Последний раз самолеты прошлись — трава погнулась от рева моторов. По ним ударили залпами из винтовок, и они, невредимые, развернулись в лучах солнца на востоке и, будто потеряв всякий интерес к медленно ползущей колонне, ушли за Донец на запад.
Солнце поднялось, и сразу же все переменилось: над степью заколыхалось сизое дымное марево, выросли рыжие миражи на горизонте, шире раздвинулись блескучие режущие просторы. Колонна немцев куда-то свернула. Но степь по-прежнему была полна: двигались люди, грузовики, повозки отходивших войск.
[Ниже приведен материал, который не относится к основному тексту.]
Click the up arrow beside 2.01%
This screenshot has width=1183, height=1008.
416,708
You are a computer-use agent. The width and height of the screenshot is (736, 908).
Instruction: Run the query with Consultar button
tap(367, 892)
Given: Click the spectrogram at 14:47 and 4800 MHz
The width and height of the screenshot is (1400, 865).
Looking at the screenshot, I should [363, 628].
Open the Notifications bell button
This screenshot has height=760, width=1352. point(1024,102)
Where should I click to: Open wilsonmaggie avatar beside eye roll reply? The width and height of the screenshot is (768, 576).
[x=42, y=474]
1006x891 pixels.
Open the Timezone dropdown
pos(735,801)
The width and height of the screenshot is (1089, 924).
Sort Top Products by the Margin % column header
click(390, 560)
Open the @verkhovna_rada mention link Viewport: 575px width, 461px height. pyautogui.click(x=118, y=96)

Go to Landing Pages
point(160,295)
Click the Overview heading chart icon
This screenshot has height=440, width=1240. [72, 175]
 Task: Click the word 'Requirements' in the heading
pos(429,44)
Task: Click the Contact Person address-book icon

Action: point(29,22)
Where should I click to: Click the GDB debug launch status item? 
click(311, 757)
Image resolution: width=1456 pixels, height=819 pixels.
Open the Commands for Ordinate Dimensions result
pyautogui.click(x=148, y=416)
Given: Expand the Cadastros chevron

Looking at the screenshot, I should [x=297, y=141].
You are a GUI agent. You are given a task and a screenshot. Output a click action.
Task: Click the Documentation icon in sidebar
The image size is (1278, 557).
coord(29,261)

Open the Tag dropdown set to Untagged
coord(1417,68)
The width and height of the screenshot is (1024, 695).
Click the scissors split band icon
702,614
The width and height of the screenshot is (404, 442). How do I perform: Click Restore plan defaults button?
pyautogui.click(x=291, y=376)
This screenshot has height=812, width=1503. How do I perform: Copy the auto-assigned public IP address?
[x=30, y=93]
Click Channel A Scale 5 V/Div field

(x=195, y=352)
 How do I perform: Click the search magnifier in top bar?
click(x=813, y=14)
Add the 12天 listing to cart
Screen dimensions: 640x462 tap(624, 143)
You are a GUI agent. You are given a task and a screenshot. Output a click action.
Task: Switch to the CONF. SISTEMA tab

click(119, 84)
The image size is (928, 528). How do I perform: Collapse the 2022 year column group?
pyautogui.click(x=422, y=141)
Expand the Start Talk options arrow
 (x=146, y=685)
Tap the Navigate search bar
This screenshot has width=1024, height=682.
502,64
Появились стада скота. Жалобно мычали голодные коровы, блеяли охрипшие от духоты и пыли овцы, испуганно и равнодушно провожали взглядами обгонявшие их войска беженцы. И никто ничего вразумительного не мог ответить на эти взгляды. Неожиданная беда была так же зрима и тем и другим, как и необъяснима. Подхваченные и закрученные событиями, люди каждый по-своему воспринимали их, не в состоянии в данный момент постичь ни причины этих событий, ни далеко идущие последствия.
За волнами сухого жара белела колокольня большого села, голубовато млели сады и бронзово желтели новые соломенные крыши хат и сараев. Над селом в двух-трех местах поднимались белые дымы пожаров. Теперь там уже знали об отходе войск и с тоской ждали того, что будет.
У реки Оскол, когда солнце подожгло края синеватой тучи и из-под ее медно-красных крыльев к горизонту веером брызнули и уперлись молочно-белые столбы, немцы под прикрытием дымовой завесы пошли в атаку.